Does the law also mourn? It lumps Hoffman together with thousands found dead and friendless in urban backstreets, also with needles in their arms. It treats them all as outlaws. Such is the double standard that now governs the regulation of addictive substances that we have had to develop separate universes of condemnation.

We cannot jail or otherwise hurl beyond the pale all who use drugs. We therefore treat some as "responsible users" and when something goes wrong mourn the tragedy. Offices, schools, hospitals, prisons, even parliament, are awash in illegal drug use. Their illegality is no deterrent. The courts could not handle proper enforcement, the prisons could not house the "criminals". In Hoffman's case his friends clearly knew that he was a drug addict. The police would have done nothing had they known.

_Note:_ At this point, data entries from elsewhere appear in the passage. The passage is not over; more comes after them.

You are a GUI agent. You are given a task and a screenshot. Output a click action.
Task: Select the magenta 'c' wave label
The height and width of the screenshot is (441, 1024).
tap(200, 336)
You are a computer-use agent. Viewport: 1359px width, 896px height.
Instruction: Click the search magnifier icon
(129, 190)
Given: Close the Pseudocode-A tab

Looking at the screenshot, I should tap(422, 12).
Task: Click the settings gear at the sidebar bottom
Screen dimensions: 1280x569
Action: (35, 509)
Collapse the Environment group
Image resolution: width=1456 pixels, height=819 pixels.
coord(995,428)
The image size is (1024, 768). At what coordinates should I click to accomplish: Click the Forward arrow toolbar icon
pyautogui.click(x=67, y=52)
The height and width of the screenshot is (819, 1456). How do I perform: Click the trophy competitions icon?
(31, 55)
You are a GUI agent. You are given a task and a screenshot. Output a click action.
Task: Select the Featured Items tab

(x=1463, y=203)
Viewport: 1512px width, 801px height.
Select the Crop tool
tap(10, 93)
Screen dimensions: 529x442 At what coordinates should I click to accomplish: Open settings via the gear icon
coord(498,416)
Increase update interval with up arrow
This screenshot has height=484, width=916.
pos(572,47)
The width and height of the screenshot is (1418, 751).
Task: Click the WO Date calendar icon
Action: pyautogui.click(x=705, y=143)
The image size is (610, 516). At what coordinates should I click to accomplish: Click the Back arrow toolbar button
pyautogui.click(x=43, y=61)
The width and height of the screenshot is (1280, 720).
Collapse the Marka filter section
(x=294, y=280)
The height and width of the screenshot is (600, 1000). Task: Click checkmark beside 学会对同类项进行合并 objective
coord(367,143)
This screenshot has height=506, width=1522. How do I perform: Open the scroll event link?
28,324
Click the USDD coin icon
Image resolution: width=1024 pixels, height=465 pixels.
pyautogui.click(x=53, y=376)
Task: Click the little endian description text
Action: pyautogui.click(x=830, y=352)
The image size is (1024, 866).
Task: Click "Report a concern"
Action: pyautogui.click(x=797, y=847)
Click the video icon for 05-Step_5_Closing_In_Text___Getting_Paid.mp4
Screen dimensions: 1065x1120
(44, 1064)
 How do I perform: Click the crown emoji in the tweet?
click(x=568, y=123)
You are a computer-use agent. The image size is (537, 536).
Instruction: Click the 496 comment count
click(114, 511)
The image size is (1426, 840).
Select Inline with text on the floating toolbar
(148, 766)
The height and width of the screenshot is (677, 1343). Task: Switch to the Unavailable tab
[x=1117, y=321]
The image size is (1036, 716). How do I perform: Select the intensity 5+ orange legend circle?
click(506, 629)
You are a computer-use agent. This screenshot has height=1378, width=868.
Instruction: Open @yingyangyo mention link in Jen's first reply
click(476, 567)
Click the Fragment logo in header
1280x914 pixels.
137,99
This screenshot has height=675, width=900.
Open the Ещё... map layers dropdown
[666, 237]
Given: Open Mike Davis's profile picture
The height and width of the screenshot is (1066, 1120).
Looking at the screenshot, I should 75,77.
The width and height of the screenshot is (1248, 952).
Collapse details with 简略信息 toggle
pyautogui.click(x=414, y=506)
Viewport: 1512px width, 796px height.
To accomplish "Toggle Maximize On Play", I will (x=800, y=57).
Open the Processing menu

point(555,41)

So what do we do? We turn a blind eye to an unworkable law and assume it does not apply to people like us. We then relieve the implied guilt by taking draconian vengeance on those who supply drugs to those who need them, but who lack the friends and resources either to combat them or to avoid the law. Hospitals and police stations are littered each night with the wretched results.

There are no winners in the illegality of drugs, except the lucky ones who make money from it without getting caught. The only hope is that high-profile casualties such as Hoffman's might lead a few legislators to see the damage done by these laws and correct their ways. At least in some American states the door of legalisation is now ajar. Not so in Britain, where the most raging addiction is inertia.